Recently, modern high-definition 3D laparoscopes have emerged and are used in many hospitals. Although they make visual depth available, these systems have several negative aspects as well. First, the laparoscopes are 10 mm in size, compared to the possibility to use 5 mm 2D laparoscopes, and 10 mm 3D laparoscopes might thus cause potential risk for port site hernias. On the other hand, atleast one 5 mm port site needs to be enlarged to extract the specimen. Second, specific glasses need to be worn for the duration of the operation, and the 3D monitor is more prone to visual disturbances if the positioning is not optimal. Third, 3D laparoscopes are more expensive than their 2D counterparts and thus this economic burden needs to be justified if it is to be applied routinely in clinical practice.

Several experimental studies have shown benefit of 3D in terms of operative times, but circumstances are not equivalent to clinical settings [5].

Laparoscopic cholecystectomy (LCC) is one of the most common procedure in general surgery and is usually carried out as a day case surgery. A few randomized trials have tried to evaluate the benefits of 3D laparoscopy in LCC, but the conclusions are limited by the small number of patients included in the trials.

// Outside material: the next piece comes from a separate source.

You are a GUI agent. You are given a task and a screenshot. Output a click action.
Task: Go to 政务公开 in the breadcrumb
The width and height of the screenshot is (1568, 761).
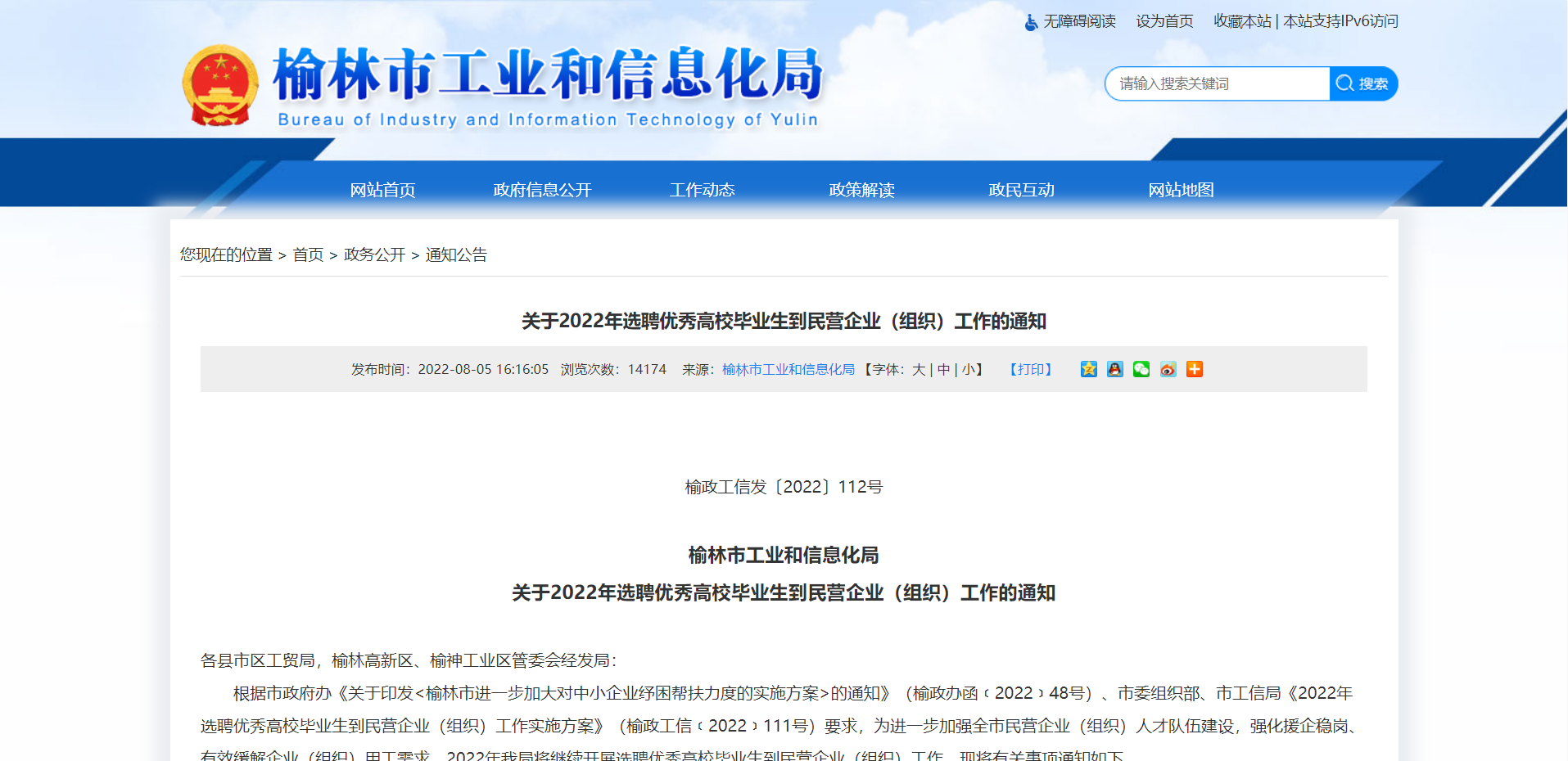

The aim of this study was to compare the surgical efficacy and safety of 3D versus 2D laparoscopy in LCC.

Materials and methods

This was a randomized controlled trial conducted in the day surgery department of an academic teaching hospital functioning also as a secondary referral center (HUS Helsinki University Hospital). Patients scheduled for elective LCC in an operating room equipped with 3D laparoscopic instrumentation were assessed for eligibility. Patients could be included if they were scheduled for an elective LCC for symptomatic cholecystolithiasis. The exclusion criteria were: (1) planned secondary operation in addition to LCC, (2) predicted to be high-risk for conversion to laparotomy (such as history of numerous abdominal operations, peritonitis, or acute cholecystitis within the previous 3 months), and (3) surgeons with inadequate experience in 3D laparoscopy (defined as less than five 3D laparoscopic procedures). The set limit used to determine adequate experience for the 3D procedures was based on an earlier report indicating that the learning curve for 3D laparoscopy included five procedures [6].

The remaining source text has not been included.